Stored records

##########

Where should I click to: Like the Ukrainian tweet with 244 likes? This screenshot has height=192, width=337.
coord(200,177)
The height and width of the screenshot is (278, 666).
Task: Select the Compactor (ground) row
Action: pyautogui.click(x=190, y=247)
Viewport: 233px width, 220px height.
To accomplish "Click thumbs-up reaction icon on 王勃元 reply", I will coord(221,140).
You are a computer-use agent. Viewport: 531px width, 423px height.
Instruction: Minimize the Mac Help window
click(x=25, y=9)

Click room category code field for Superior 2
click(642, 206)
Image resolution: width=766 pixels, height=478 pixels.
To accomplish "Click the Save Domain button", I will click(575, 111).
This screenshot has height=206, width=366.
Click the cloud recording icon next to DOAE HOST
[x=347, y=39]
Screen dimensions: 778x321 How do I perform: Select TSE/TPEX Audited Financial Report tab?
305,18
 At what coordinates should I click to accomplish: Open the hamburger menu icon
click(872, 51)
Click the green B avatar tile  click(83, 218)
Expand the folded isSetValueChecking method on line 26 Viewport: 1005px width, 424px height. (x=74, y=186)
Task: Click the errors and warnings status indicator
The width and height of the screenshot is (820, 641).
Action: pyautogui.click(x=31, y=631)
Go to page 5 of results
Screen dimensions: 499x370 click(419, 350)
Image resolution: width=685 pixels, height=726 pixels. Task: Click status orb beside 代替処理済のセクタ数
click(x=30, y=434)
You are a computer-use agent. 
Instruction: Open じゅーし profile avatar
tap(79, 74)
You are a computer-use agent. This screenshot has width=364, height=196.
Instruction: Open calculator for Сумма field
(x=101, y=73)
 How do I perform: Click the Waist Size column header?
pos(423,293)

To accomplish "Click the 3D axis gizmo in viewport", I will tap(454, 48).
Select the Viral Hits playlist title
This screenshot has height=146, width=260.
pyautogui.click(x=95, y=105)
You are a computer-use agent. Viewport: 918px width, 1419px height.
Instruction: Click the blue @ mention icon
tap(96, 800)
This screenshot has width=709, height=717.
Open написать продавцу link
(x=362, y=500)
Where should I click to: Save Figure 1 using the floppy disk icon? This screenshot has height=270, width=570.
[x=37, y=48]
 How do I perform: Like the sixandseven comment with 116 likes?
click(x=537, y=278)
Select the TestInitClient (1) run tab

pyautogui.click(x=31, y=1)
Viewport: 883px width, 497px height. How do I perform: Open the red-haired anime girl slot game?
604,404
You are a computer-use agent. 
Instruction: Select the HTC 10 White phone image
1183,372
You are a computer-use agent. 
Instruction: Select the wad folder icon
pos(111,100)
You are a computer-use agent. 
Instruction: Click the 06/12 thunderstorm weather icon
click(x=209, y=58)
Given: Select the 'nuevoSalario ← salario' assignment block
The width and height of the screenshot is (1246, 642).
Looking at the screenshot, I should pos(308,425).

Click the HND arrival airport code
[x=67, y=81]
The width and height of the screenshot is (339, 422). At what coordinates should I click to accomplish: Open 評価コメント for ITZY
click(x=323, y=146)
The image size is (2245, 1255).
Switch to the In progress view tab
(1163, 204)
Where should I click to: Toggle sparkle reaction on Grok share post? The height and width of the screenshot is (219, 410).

##########

◆ WHAT TO WORK ON ◆
Having read the records, return each one exactly.

◆ REPLY ◆
Where should I click to: Like the Ukrainian tweet with 244 likes? This screenshot has height=192, width=337.
coord(200,177)
The height and width of the screenshot is (278, 666).
Task: Select the Compactor (ground) row
Action: pyautogui.click(x=190, y=247)
Viewport: 233px width, 220px height.
To accomplish "Click thumbs-up reaction icon on 王勃元 reply", I will coord(221,140).
You are a computer-use agent. Viewport: 531px width, 423px height.
Instruction: Minimize the Mac Help window
click(x=25, y=9)

Click room category code field for Superior 2
click(642, 206)
Image resolution: width=766 pixels, height=478 pixels.
To accomplish "Click the Save Domain button", I will click(575, 111).
This screenshot has height=206, width=366.
Click the cloud recording icon next to DOAE HOST
[x=347, y=39]
Screen dimensions: 778x321 How do I perform: Select TSE/TPEX Audited Financial Report tab?
305,18
 At what coordinates should I click to accomplish: Open the hamburger menu icon
click(872, 51)
Click the green B avatar tile  click(83, 218)
Expand the folded isSetValueChecking method on line 26 Viewport: 1005px width, 424px height. (x=74, y=186)
Task: Click the errors and warnings status indicator
The width and height of the screenshot is (820, 641).
Action: pyautogui.click(x=31, y=631)
Go to page 5 of results
Screen dimensions: 499x370 click(419, 350)
Image resolution: width=685 pixels, height=726 pixels. Task: Click status orb beside 代替処理済のセクタ数
click(x=30, y=434)
You are a computer-use agent. 
Instruction: Open じゅーし profile avatar
tap(79, 74)
You are a computer-use agent. This screenshot has width=364, height=196.
Instruction: Open calculator for Сумма field
(x=101, y=73)
 How do I perform: Click the Waist Size column header?
pos(423,293)

To accomplish "Click the 3D axis gizmo in viewport", I will tap(454, 48).
Select the Viral Hits playlist title
This screenshot has height=146, width=260.
pyautogui.click(x=95, y=105)
You are a computer-use agent. Viewport: 918px width, 1419px height.
Instruction: Click the blue @ mention icon
tap(96, 800)
This screenshot has width=709, height=717.
Open написать продавцу link
(x=362, y=500)
Where should I click to: Save Figure 1 using the floppy disk icon? This screenshot has height=270, width=570.
[x=37, y=48]
 How do I perform: Like the sixandseven comment with 116 likes?
click(x=537, y=278)
Select the TestInitClient (1) run tab

pyautogui.click(x=31, y=1)
Viewport: 883px width, 497px height. How do I perform: Open the red-haired anime girl slot game?
604,404
You are a computer-use agent. 
Instruction: Select the HTC 10 White phone image
1183,372
You are a computer-use agent. 
Instruction: Select the wad folder icon
pos(111,100)
You are a computer-use agent. 
Instruction: Click the 06/12 thunderstorm weather icon
click(x=209, y=58)
Given: Select the 'nuevoSalario ← salario' assignment block
The width and height of the screenshot is (1246, 642).
Looking at the screenshot, I should pos(308,425).

Click the HND arrival airport code
[x=67, y=81]
The width and height of the screenshot is (339, 422). At what coordinates should I click to accomplish: Open 評価コメント for ITZY
click(x=323, y=146)
The image size is (2245, 1255).
Switch to the In progress view tab
(1163, 204)
Where should I click to: Toggle sparkle reaction on Grok share post? The height and width of the screenshot is (219, 410).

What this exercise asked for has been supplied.